- What to produce -
The entries that follow include a run beginning at the line with "You are a computer-use" and ending at the line with "Instruction: Click the"; restate that run word for word and leave the rest out.

-- Dataset content follows --

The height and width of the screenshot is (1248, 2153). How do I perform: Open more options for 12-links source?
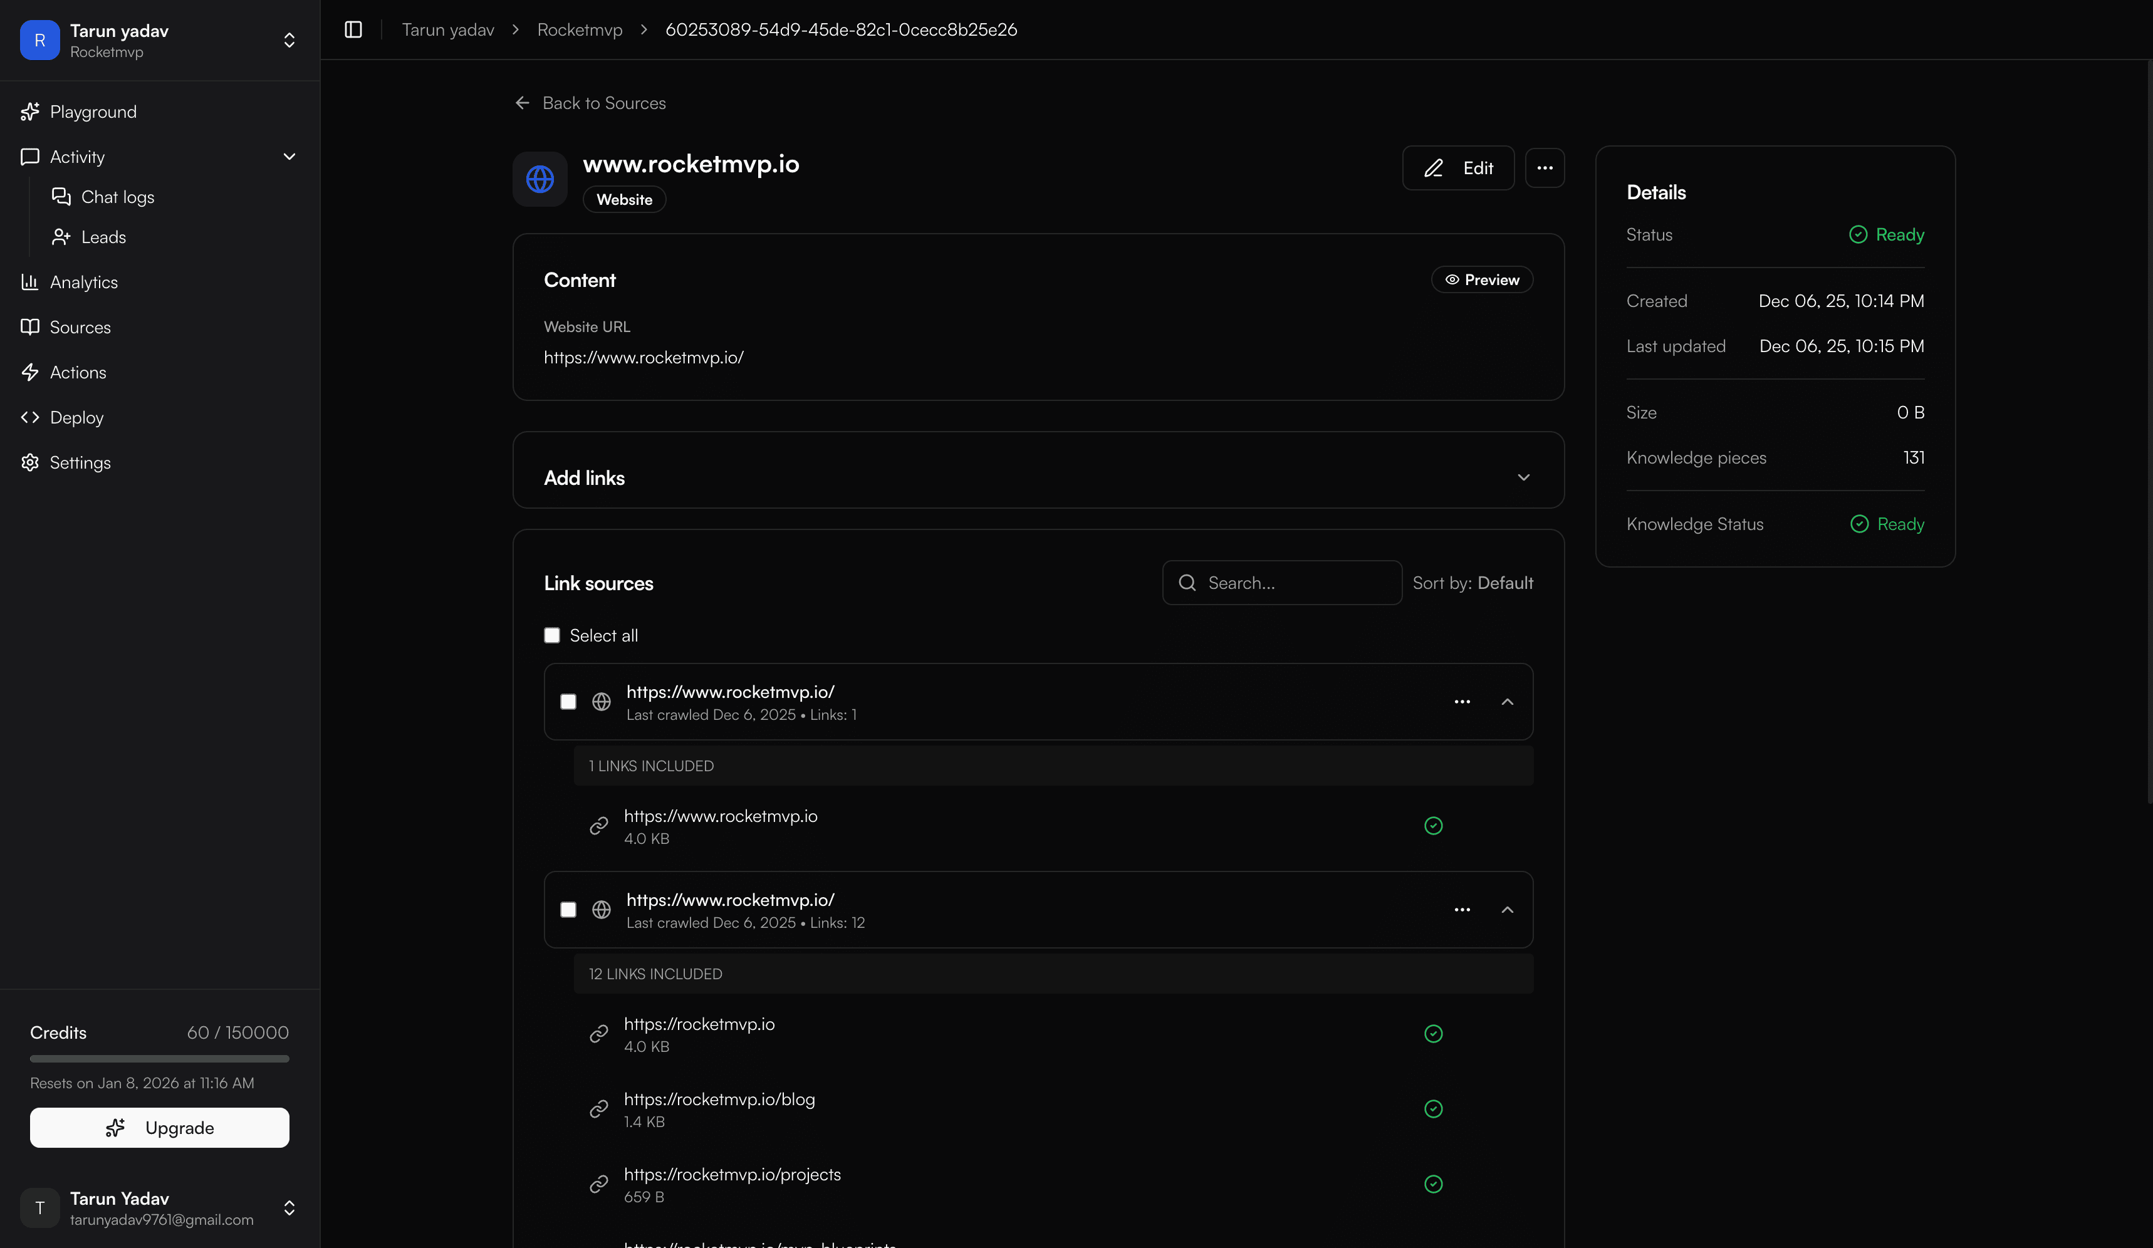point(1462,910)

-- Dataset content concluded --
-- Dataset content follows --

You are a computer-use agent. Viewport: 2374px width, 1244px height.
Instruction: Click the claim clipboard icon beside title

-- Dataset content concluded --
-- Dataset content follows --

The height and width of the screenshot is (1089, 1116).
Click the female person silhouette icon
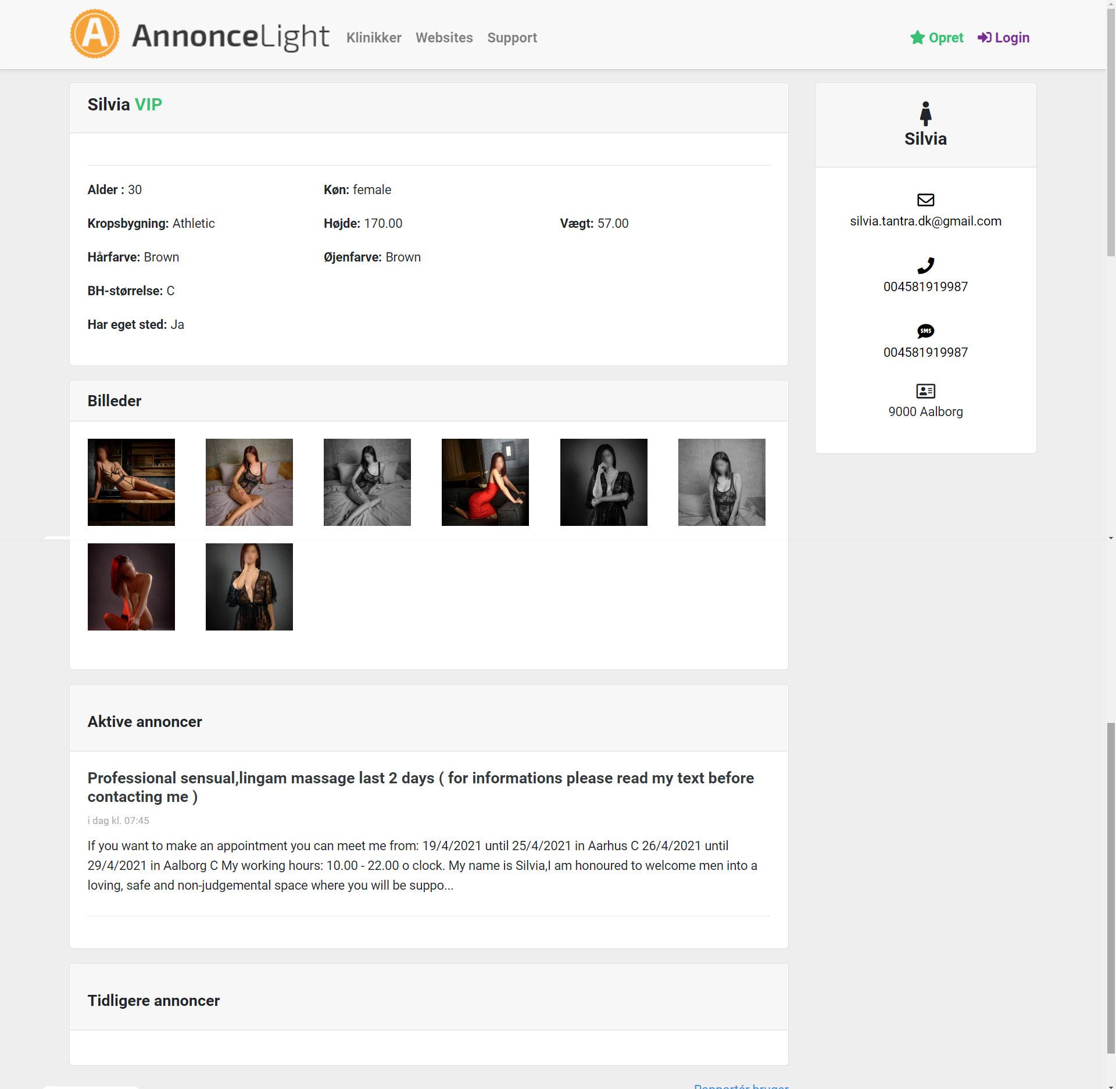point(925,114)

-- Dataset content concluded --

- Solution for this problem -
You are a computer-use agent. Viewport: 2374px width, 1244px height.
Instruction: Click the claim clipboard icon beside title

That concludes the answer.